Boris Vapenski could have levelled the score from the first possession but this time his centre-like shot was denied and soon he committed a penalty foul on Nikolaidis. Before the shot, Petar Tesanovic was thrown out for not taking his position in the goal, and Vapenski had no chance to stop Kalogeroupoulos’s shot, which also ended Vouliagmeni’s scoreless run after 10:14 minutes. And Brescia got back to trouble as the Greeks’ patient man-up play resulted another goal for 7-10, thanks to the fine finish from Troulos.
Tommaso Gianazza pulled one back in a man-up, after a blocked first attempt, but Troulos was unstoppable on the wing as he netted his fourth. Luongo also buried one from the same spot and there were still more than four minutes to play. Renzuto added another one with 3:24 on the clock for 10-11 – then the flurry of goals ceased as the Greeks couldn’t do much in six on six while the Italians missed a 5 on 4 lately. With 0:56sec remaining, Sandro Bovo called a timeout to try to save the game to a shootout – but his players couldn’t do much with the ball and a steal terminated their penultimate attempt. A time-out with 0:24 to go from the Greeks, with 18sec in possession, helped the underdogs to handle the tensions well, Brescia regained the ball with a couple of seconds left but a bad pass put a fitting end to their struggle.
Vouliagmeni became the second team after Ferencvaros to oust a group-winner in the quarters – back in 2019 the Hungarians, finishing fourth in the prelims, went all the way, so the path is set for the Greeks now.
How they saw it
Vladimir Vujasinovic, coach, Vouliagmeni
“Today our young players showed their great potential.

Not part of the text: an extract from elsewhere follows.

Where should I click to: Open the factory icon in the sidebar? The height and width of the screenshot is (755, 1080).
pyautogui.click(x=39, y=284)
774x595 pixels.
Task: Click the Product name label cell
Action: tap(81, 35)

This season we played six or seven really tough matches against big teams where we showed some good play but could never maintain the high level for four periods. Now, in the most important match, they were able to do that and I think we really deserved this win.”
Alessandro Bovo, coach, Brescia
“I don’t know what happened to my team. In the first half we defended really badly. We tried something else in the second half, but it was too late. Vouliagmeni played really well, they deserved this.”

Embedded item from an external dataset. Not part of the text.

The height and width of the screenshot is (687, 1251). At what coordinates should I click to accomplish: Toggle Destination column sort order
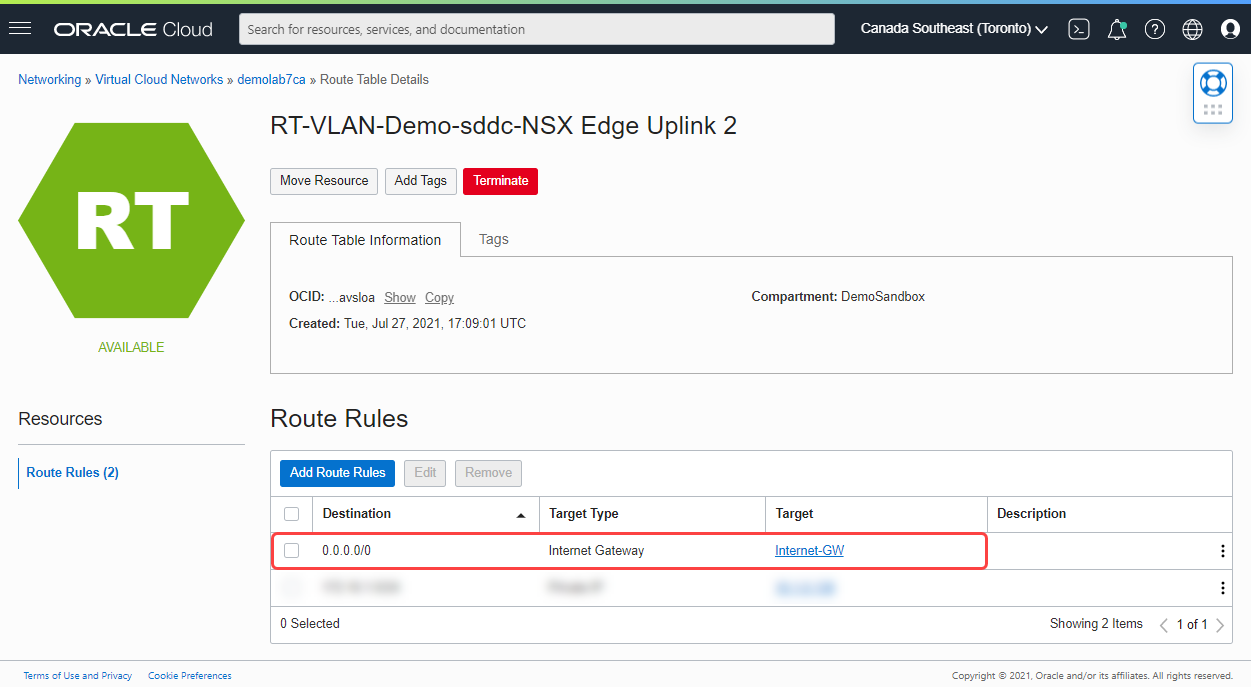tap(520, 514)
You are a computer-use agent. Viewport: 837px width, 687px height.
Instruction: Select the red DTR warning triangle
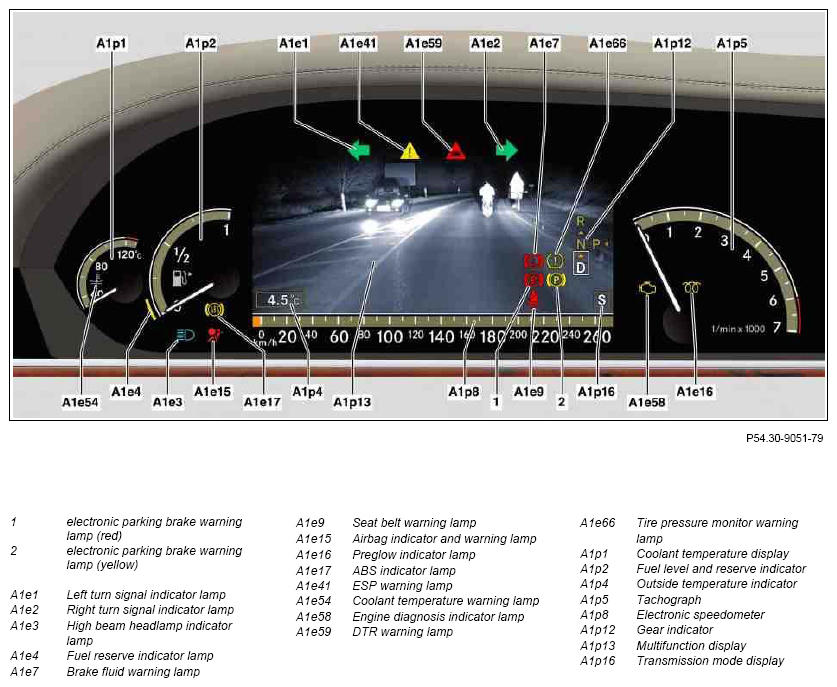tap(456, 151)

Stefano Luongo, player, Brescia
They were better and deserved to win, full stop. We failed in every aspect today, our approach to this match, our man-down… We never played ‘our’ game. That’s all.”
Estathios Kalogeropoulos, player, Vouliagmeni
“We wanted to start hard and focused. We knew who they are. They finished first in their group in the preliminaries. They play good, modern and fast water polo but we were focused, we followed the tactics we had agreed before the match and succeeded. Now we must get some rest. This is a great result for us.”

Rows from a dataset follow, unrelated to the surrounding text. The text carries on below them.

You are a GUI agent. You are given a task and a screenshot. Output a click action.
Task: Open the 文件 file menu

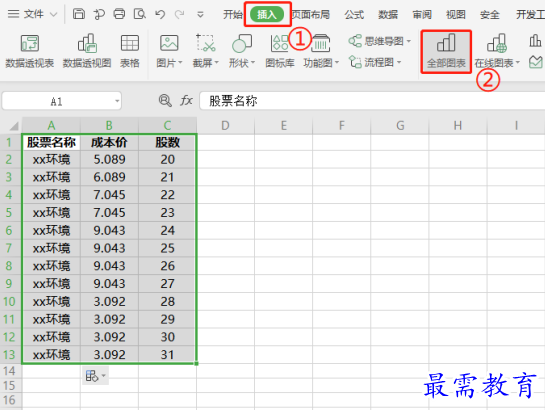click(x=32, y=14)
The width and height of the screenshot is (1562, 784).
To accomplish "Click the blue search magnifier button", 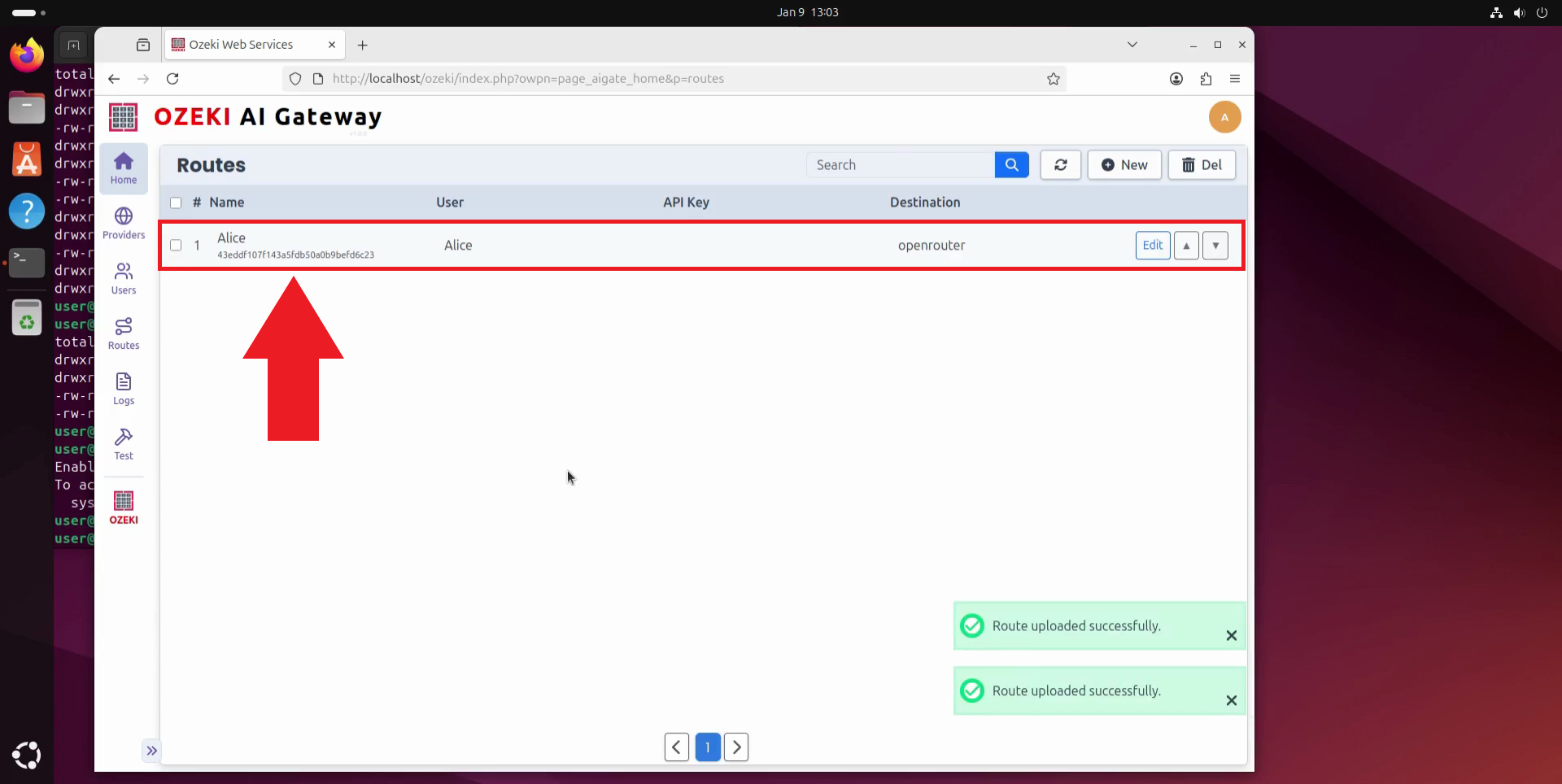I will tap(1011, 165).
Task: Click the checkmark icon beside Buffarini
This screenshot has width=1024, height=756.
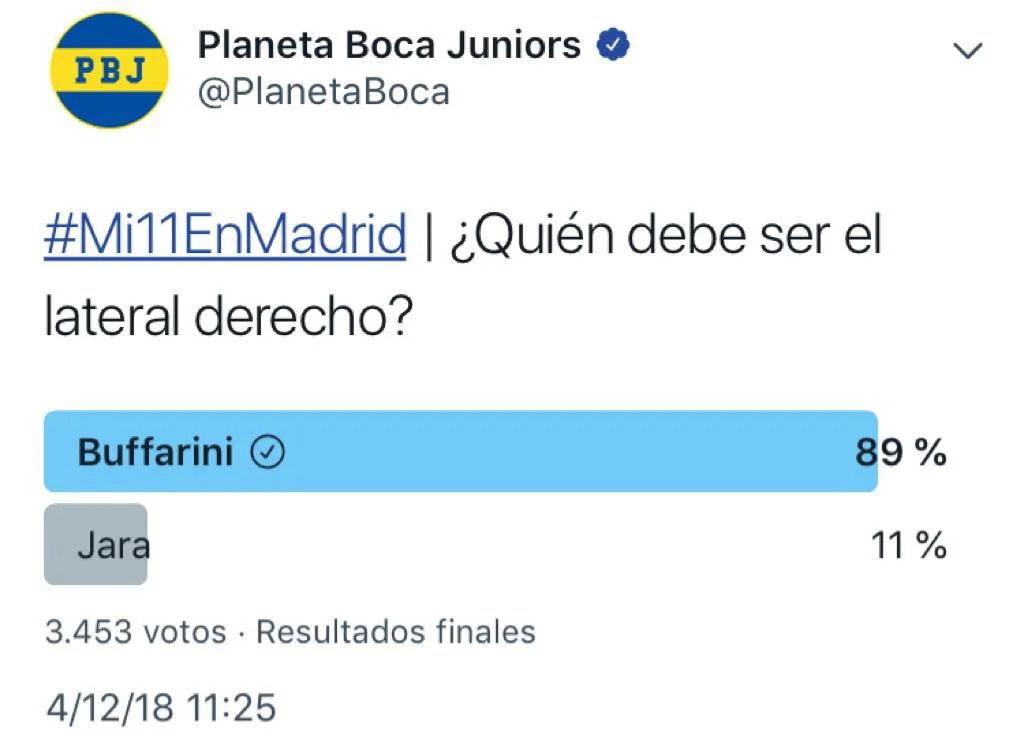Action: pos(266,453)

Dimitrios Nikolaidis, player, Vouliagmeni
“Today we played the best match when it counted the most. We knew that they were winners of their group and in order to win against them we needed to show our best game. The delay? I don’t know, it didn’t help us but it didn’t hurt us either. We didn’t play the third quarter well after the delay, but we managed to find the right motivation and all of us played well, as a team. Tomorrow will be tough whoever comes, both teams are at the top of their game.”